2. Route 53 Resolver endpoints for on-premises integration (Item 2 in Figure): The networking account is used to set up the integration with on-premises DNS using Route 53 Resolver endpoints as shown in Resolving DNS queries between VPC and your network. Inbound and Outbound Route 53 Resolver endpoints are created in the VPC in us-east-1 to serve as the integration between on-premises DNS and AWS. The DNS traffic between on-premises to AWS requires an AWS Site2Site VPN connection or AWS Direct Connect connection to carry DNS and application traffic. For each Resolver endpoint, two or more IP addresses can be specified to map to different Availability Zones (AZs). This helps create a highly available architecture.

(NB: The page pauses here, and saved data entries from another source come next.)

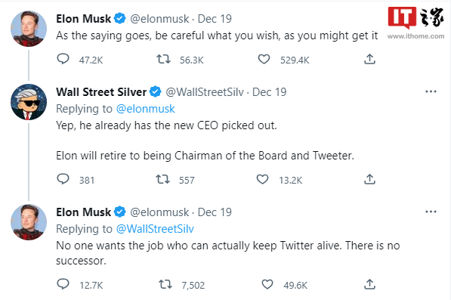Image resolution: width=451 pixels, height=300 pixels.
Task: Retweet the 'be careful what you wish' tweet
Action: pyautogui.click(x=163, y=59)
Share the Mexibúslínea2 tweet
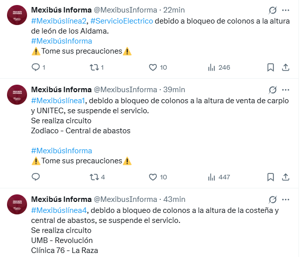This screenshot has height=257, width=302. click(x=285, y=67)
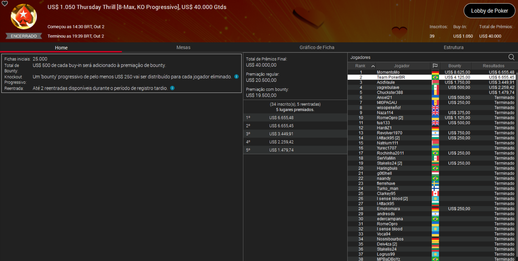
Task: Sort by the Jogador column header
Action: click(401, 66)
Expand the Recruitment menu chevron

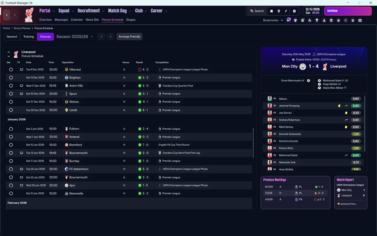pyautogui.click(x=103, y=11)
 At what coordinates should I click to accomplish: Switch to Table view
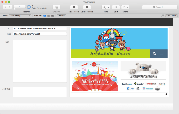coord(52,16)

3. Route 53 Resolver rules (Item 3 in Figure): Forwarding rules are created only in the networking account to route DNS queries for on-premises domains (customer.local) to the on-premises DNS server. AWS Resource Access Manager (RAM) is used to share the rules to accounts A, B and C as mentioned in the section “Sharing forwarding rules with other AWS accounts and using shared rules” in the documentation. Account owners can now associate these shared rules with their VPCs the same way that they associate rules created in their own AWS accounts. If you share the rule with another AWS account, you also indirectly share the outbound endpoint that you specify in the rule as described in the section “Considerations when creating inbound and outbound endpoints” in the documentation. This implies that you use one outbound endpoint in a region to forward DNS queries to your on-premises network from multiple VPCs, even if the VPCs were created in different AWS accounts. Resolver starts to forward DNS queries for the domain name that’s specified in the rule to the outbound endpoint and forward to the on-premises DNS servers. The rules are created in both regions in this architecture.

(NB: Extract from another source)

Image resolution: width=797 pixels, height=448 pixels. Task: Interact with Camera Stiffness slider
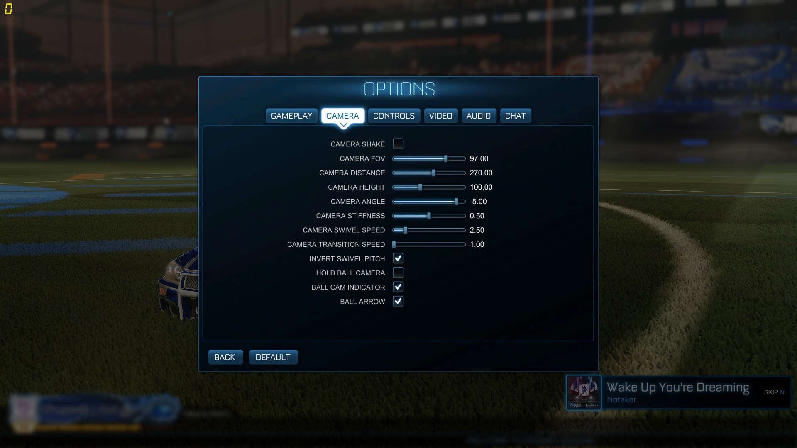point(430,216)
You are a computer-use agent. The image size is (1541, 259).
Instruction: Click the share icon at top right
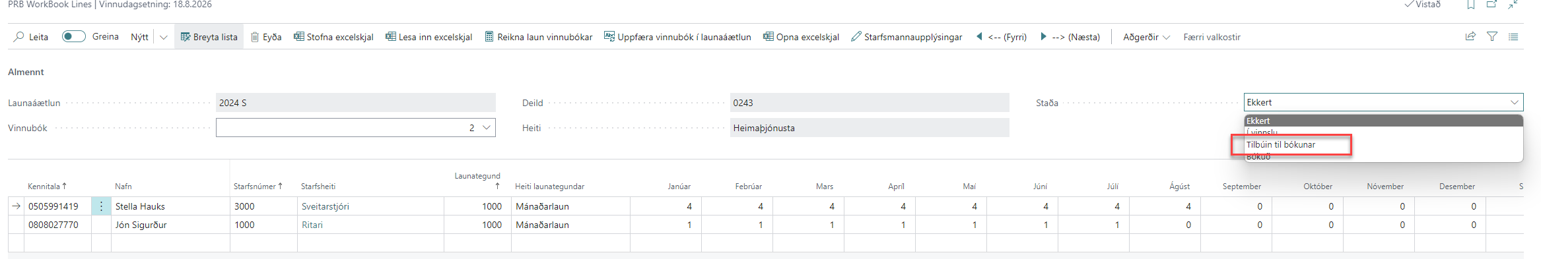pyautogui.click(x=1470, y=37)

This architecture provides the following benefits:

  1. Resilient and scalable
  2. Uses the VPC+2 endpoint, local caching and Availability Zone (AZ) isolation
  3. Minimal forwarding hops
  4. Lower cost: optimal use of Resolver endpoints and forwarding rules

In order to handle the DR, here are some other considerations:

  • For app1.aws.customer.local, the same PHZ is associated with VPC in us-west-2 region. While VPCs are regional, the PHZ is a global construct. The same PHZ is accessible from VPCs in different regions.
  • Failover routing policy is set up in the PHZ and failover records are created. However, Route 53 health checkers (being outside of the VPC) require a public IP for your applications. As these business applications are internal to the organization, a metric-based health check with Amazon CloudWatch can be configured as mentioned in Configuring failover in a private hosted zone.
  • Resolver endpoints are created in VPC in another region (us-west-2) in the networking account. This allows on-premises servers to failover to these secondary Resolver inbound endpoints in case the region goes down.
  • A second set of forwarding rules is created in the networking account, which uses the outbound endpoint in us-west-2. These are shared with Account A and then associated with VPC in us-west-2.
  • In addition, to have DR across multiple on-premises locations, the on-premises servers should have a secondary backup DNS on-premises as well (not shown in the diagram).
    This ensures a simple DNS architecture for the DR setup, and seamless failover for applications in case of a region failure.

Considerations

  • If Application 1 needs to communicate to Application 2, then the PHZ from Account A must be shared with Account B. DNS queries can then be routed efficiently for those VPCs in different accounts.
  • Create additional IP addresses in a single AZ/subnet for the resolver endpoints, to handle large volumes of DNS traffic.
  • Look at Considerations while using Private Hosted Zones before implementing such architectures in your AWS environment.

Summary

Hybrid cloud environments can utilize the features of Route 53 Private Hosted Zones such as overlapping namespaces and the ability to perform cross-account and multi-region VPC association. This creates a unified DNS view for your application environments. The architecture allows for scalability and high availability for business applications.